Carnival shares were trading 1.3% higher in early trade this morning at 1628.6.

Japan approves AstraZeneca’s coronavirus vaccine

AstraZeneca said its coronavirus vaccine has been given approval for emergency use in Japan to protect adults aged over 18.

Japan has given the green light to Vaxzevria, previously known as AZD1222, based on data from a Phase III trial carried out in the UK, Brazil and South Africa. Japan is recommending that two doses are given 12 weeks apart.

‘We continue to expand global access to our vaccine and today's approval brings us one step closer to providing Vaxzevria to the people of Japan who urgently need protection from coronavirus. We are proud to have produced a vaccine for the world, which is playing a leading role in the global fight against the pandemic, with more than 400 million doses now supplied by AstraZeneca and sub-licensees to 165 countries,’ said Mene Pangalos, the executive vice-president of biopharmaceuticals R&D.

Over 80 countries have now given emergency approval to AstraZeneca’s jab.

The vaccine is already being produced in Japan and the first doses should be available ‘in the coming weeks’.

‘AstraZeneca continues to engage with governments, international organisations and collaborators around the world to ensure broad and equitable access to the vaccine at no profit for the duration of the pandemic,’ said AstraZeneca.

AstraZeneca shares were trading broadly flat in early trade at 8115.0.

Close Bros delivers progress across all divisions as UK economy reopens

Close Brothers Group said all three of its divisions delivered significant progress in the latest quarter as the picture continues to improve and the UK economy starts to reopen.

The merchant banking group said its banking division saw its loan book grow 3.2% in the third quarter to the end of April to £8.2 billion. That has risen 7.7% since the start of 2021 as it benefits from issuing more loans through the Coronavirus Business Interruption Loan Scheme before the deadline passed at the end of March.

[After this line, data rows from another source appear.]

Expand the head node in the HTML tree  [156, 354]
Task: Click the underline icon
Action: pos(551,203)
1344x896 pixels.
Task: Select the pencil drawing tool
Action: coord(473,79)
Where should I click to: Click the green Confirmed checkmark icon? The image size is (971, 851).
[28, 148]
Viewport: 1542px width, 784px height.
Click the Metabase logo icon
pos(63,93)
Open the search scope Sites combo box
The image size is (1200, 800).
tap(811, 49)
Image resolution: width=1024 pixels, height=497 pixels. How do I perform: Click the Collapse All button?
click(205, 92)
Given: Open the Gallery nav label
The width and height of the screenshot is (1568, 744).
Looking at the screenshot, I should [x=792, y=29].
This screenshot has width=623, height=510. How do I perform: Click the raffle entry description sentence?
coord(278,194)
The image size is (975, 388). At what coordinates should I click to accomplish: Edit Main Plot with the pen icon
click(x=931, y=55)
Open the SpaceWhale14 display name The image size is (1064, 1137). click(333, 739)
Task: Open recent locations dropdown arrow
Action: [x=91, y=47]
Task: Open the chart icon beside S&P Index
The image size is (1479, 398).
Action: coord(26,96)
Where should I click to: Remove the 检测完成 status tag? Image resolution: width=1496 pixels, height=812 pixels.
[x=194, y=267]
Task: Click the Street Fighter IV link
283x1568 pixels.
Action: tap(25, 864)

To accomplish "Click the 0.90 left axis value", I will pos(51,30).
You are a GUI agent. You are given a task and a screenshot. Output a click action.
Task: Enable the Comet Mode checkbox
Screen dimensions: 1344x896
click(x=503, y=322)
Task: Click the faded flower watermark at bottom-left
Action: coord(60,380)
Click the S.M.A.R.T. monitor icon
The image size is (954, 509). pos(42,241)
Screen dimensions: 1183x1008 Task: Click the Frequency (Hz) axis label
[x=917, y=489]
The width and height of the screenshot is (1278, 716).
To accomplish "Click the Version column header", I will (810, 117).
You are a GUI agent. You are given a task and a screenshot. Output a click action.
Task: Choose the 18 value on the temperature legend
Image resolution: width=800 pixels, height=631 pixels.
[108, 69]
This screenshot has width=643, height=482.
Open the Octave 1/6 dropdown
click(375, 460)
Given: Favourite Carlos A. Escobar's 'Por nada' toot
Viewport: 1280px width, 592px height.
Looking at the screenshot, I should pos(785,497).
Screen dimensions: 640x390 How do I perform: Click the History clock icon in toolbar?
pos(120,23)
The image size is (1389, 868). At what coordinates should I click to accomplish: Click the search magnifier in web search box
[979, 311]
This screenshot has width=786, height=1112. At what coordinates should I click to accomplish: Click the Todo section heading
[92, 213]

Invoice financing improved as businesses started to reopen and it has continued to win new business for motor and property finance.

Close Bros said the forbone book, which tracks loans at risk, ‘remains encouraging’ after dropping to £1 billion at the end of April from £1.1 billion at the end of January as more customers started repaying their debts.

‘While we remain confident in the quality of our lending, which is predominantly secured, prudently underwritten and diverse, our impairment provisions continue to reflect the uncertain external environment and the fact that the full impact of Covid-19 has yet to be reflected in experienced credit performance. We will continue to closely monitor the performance of the loan book as the macroeconomic outlook evolves and government support schemes end in the coming months,’ Close Bros said.

The Asset Management division saw net inflows rise 6% in the quarter, accelerating from the 4% growth booked in the previous quarter. It had managed assets of £14.8 billion at the end of the period, up from £13.8 billion at the end of January. Meanwhile, total client assets rose to £16.0 billion from £14.9 billion.

Lastly, Winterflood, which provides execution services in UK equity markets for clients, delivered a ‘very strong trading performance’ and it has already made more profit since the start of the year than it did in the entirety of last year.

‘We continue to respond well to the challenges and opportunities arising from the current environment. Although there has been some improvement in the broader economic outlook, the impact of Covid-19 on customers remains uncertain. Our proven and resilient model and strong balance sheet, combined with our deep experience in navigating a wide range of economic conditions, leave us well placed to continue supporting our colleagues, customers and clients over the long term,’ said Close Bros.

Close Bros shares were trading 0.8% higher in early trade this morning at 1588.0.